Rüşvet yemeyen fareler!

Araştırmanın devamı daha da ilginç. Acaba dışarıdaki fareye bir rüşvet verilse o fare yine yardım etmek ister mi? Araştırmacılar bunu ölçmek için yukarıdaki deney ortamına birbirinin aynısı iki kafes yerleştirmişler. Birinci kafese bir fareyi hapsetmişler, ikinci kafese ise farelerin çok sevdiği çikolata kırıntılarını koymuşlar. Şimdi sorayım: ‘’ Sizce dışarıdaki fare hangi kafese yönelmiştir?’’  Tahmin ettiniz! Serbest fare çikolatayı tercih etmemiş; yine gidip hücredeki fareyi kurtarmış. Araştırmacılar dışarıdaki farenin önce çikolatayı yiyip ardından diğer kafesteki fareyi kurtarabileceğini; ama bunu yapmadığını ve hatta serbest kalan fare ile çikolatayı paylaştığını birazda şaşkınlıkla ifade ediyorlar.
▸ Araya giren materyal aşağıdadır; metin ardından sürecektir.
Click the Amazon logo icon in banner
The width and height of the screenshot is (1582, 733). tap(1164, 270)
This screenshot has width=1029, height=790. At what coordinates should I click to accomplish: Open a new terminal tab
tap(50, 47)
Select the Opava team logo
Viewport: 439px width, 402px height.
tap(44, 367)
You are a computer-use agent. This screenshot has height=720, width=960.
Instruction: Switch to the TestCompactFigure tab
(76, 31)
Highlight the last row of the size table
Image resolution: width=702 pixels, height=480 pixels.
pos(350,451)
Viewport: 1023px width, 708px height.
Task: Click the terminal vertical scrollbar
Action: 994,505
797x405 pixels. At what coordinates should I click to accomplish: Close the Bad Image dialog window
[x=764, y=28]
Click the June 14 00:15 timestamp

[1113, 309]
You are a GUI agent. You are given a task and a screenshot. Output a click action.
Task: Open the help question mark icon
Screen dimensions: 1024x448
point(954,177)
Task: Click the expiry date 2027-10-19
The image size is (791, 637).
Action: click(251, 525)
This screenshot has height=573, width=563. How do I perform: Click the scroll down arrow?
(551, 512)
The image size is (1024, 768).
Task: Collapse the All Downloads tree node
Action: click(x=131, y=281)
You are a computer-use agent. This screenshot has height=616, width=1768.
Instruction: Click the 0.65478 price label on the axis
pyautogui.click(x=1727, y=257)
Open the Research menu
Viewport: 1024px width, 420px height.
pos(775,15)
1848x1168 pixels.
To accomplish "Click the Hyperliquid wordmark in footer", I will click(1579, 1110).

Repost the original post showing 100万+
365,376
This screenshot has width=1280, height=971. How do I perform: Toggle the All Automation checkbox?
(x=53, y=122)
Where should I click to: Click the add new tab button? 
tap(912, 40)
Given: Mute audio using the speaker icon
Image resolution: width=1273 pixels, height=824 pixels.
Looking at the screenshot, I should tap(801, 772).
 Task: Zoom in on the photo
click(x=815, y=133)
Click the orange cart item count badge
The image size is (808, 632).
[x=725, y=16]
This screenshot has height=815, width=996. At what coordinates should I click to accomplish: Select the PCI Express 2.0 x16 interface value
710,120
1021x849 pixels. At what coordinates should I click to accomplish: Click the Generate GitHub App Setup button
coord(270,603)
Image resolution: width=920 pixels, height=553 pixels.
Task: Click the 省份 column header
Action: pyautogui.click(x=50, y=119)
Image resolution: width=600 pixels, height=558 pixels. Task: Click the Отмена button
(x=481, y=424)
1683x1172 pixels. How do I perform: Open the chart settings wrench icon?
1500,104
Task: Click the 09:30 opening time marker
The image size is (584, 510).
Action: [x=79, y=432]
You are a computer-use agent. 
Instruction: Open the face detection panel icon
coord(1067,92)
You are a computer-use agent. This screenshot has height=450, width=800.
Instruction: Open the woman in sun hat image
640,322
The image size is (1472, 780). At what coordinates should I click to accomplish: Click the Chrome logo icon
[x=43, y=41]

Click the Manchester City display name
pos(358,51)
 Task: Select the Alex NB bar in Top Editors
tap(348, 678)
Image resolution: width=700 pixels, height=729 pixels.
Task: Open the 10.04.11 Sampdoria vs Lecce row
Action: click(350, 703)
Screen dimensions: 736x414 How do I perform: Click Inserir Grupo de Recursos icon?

Bu deneyden çıkarılacak bir çok bilimsel sonuç olmasının yanı sıra bizde kendi payımıza düşen hisseleri almalıyız. Bir fare kendi cinsinin yaşadığı sıkıntıyı çözmek için her türlü yöntemi deniyor; ama biz insanlar ‘’ Her koyun kendi bacağından asılır’’ diyerek herkesi kendi acısıyla baş başa bırakıyoruz. Hatta o acıyı yaşamasına vesile oluyoruz. Yalan, dolan, rüşvet, koltuk sevdasına nice insanları harcıyoruz. İftira, dalavere, çekememezlik, ne ararsan var. Ne kadarda zavallıyız dimi? Bir fare kadar olamıyoruz. Her insan bir yanlışın varlığını ancak kendi başına gelince fark ediyor ya da öyle fark etmek işine geliyor.

O zaman da itirazı, feryatları, hak arama mücadelesi hep eksik kalıyor. Herkesin yapması gereken çabayı hiç kimse yapmayınca herkes ayrı ayrı mağdur oluyor.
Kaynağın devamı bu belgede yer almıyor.